2.19.2012

Where I Belong


Dear Readers,

You know that John Denver song "Country Road", a folksy ballad dedicated to returning to the mountains of his youth? I've been experiencing a similar sentiment the past couple of days. I haven't felt an urge to go back to the mountains so strongly for a long time. The craving is so vivid, my dreams have been infected with visions of tree-lined mountains, feelings of solitude, and the wonderment of realizing just how small I am in this very big world.

My dad never had a son; I believe I was the closest thing to it. Kate and Andrea never showed much interest in the outdoors. I, on the other hand, enjoyed the adventure. I joined him on trips to the desert and lava flows near Kasota, to the mountains and lakes south of Albion, and spent countless Sunday afternoons exploring the Minidoka Dam area. We did everything on these trips from cutting firewood to mapping trails for his scout troop (which I am still bitter that I wasn't allowed to join just because I'm a girl). White water rafting, skiing, backpacking, my dad taught me all of these things.

Later, when I was in high school, I discovered and fell in love with mountain biking. I helped to form the Minico High School Mountain Biking Club, and spent loads of times in the foothills outside of Oakley putting the shocks on my hard earned Schwinn to the test. My friend Monica and I were the only girls in the club, and the guys were more than welcoming to us. We had a blast racing the trails, and I'm sure I made a great impression on them with my sailor vocabulary when I would wreck. That Schwinn and I enjoyed a lot of miles of trail together; when I lived in Logan I continued racing and riding until I was hit by a car on my way home from work. No matter that my head was bleeding and I needed stiches in my leg, my bike was totalled and I was devestated. I haven't been on a trail since. What a shame!

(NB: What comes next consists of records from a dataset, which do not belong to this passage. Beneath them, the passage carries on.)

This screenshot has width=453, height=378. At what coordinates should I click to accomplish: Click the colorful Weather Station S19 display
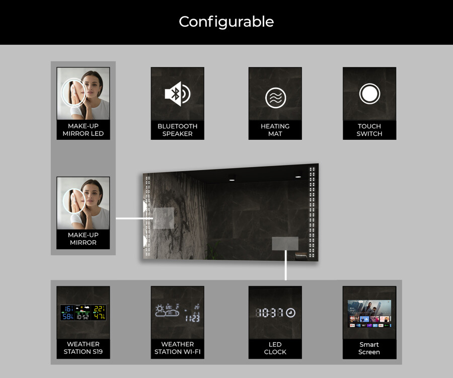(83, 313)
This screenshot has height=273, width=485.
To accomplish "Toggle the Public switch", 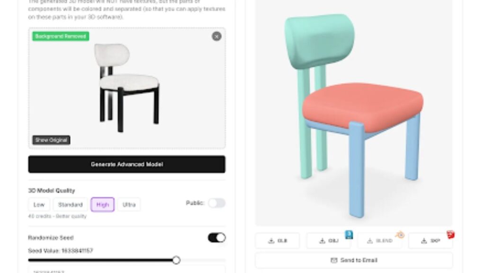I will 216,203.
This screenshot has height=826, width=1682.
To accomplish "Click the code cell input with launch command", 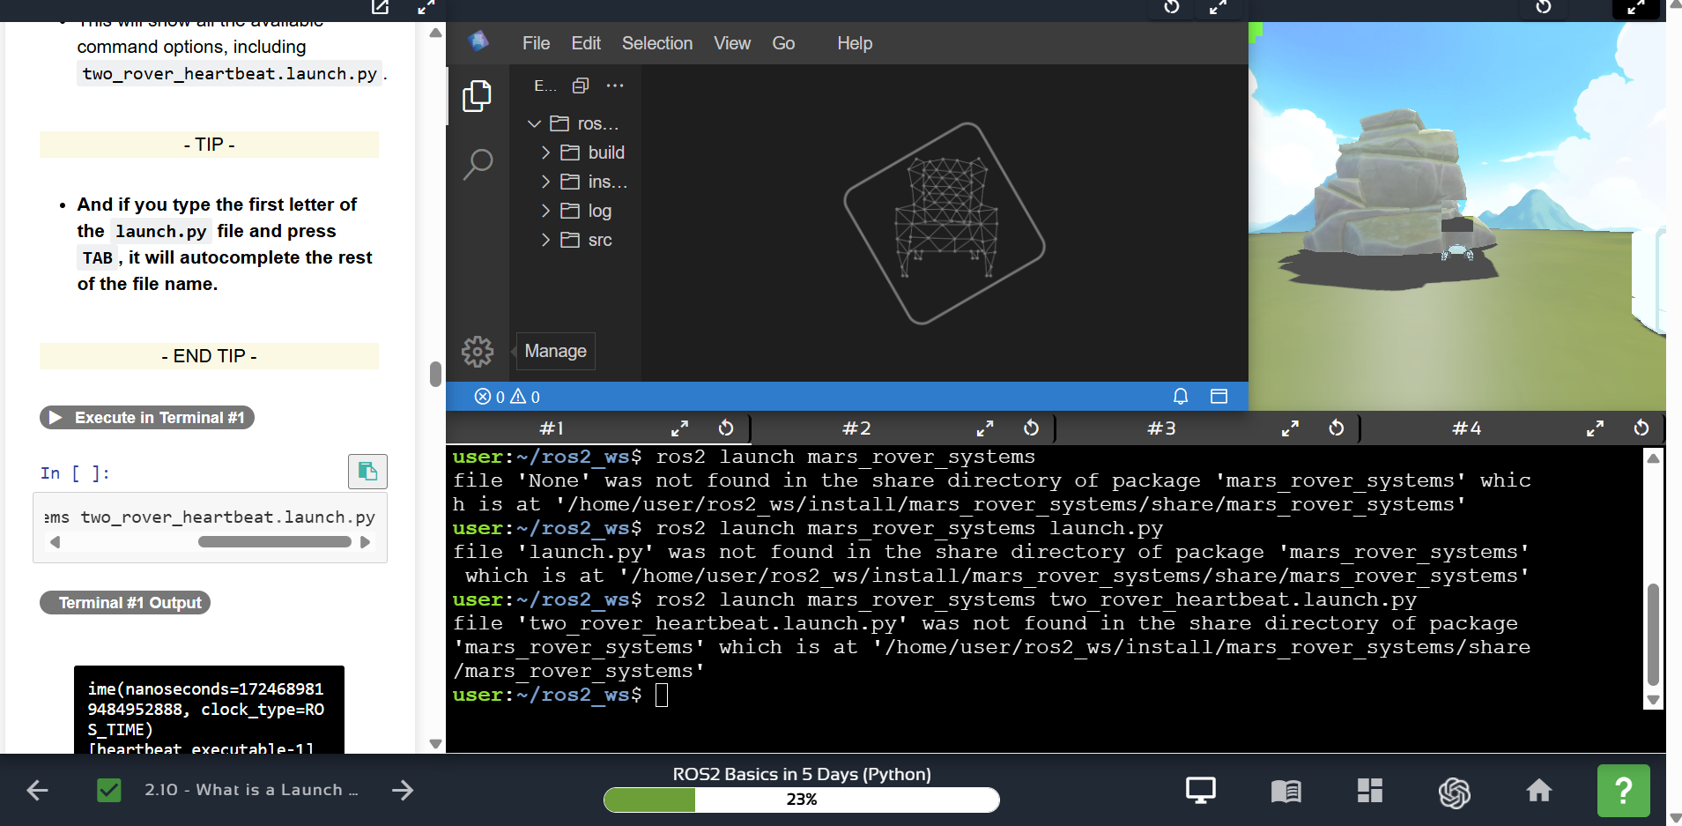I will [210, 517].
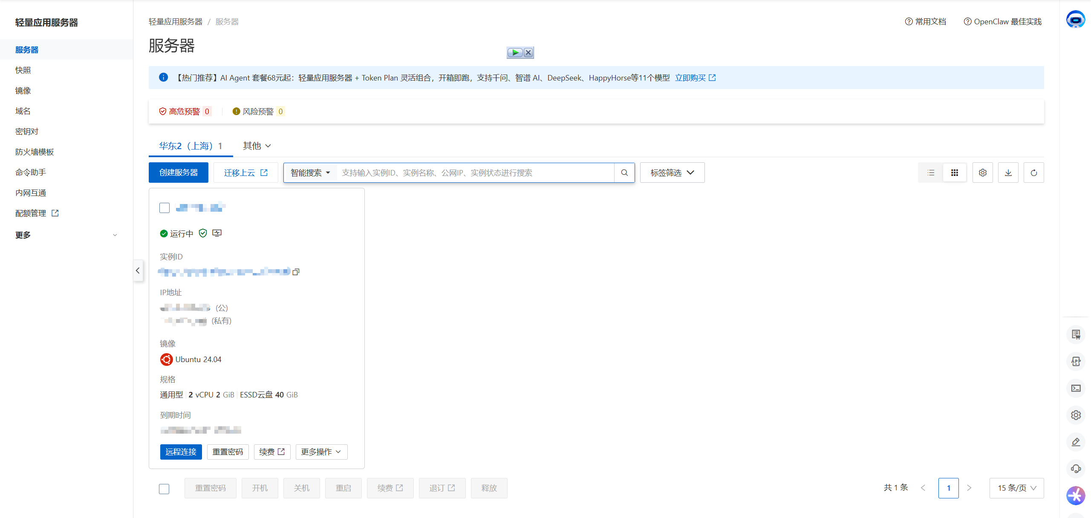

On one college spring break, my friend Melanie and I went on a road trip from Logan to southern New Mexico to visit her family. On the way, we stopped to camp in Moab, Utah. It was dark when we got to our campsite and clumsely set up our tent as best we could with flashlights. It was colder than I expected, and I struggled to sleep. Finally, at first light, I climbed out of the tent to start a fire and witnessed what is easily the most beautiful sunrise I have ever experienced. I wish I could describe in great detail the warm, gold light as filled the red canyon with contrasting dimensions of shadows and stone. We drove through the red desert, eventually making our way through a vast sage brush filled country to the white sand dunes outside Alamagordo and finally to the snow capped mountains where her parents lived. Melanie is an outdoorsman to her core, and she and I had a great time on that trip, hiking whenever we got the chance and taking time to appreciate the solitude of the desert.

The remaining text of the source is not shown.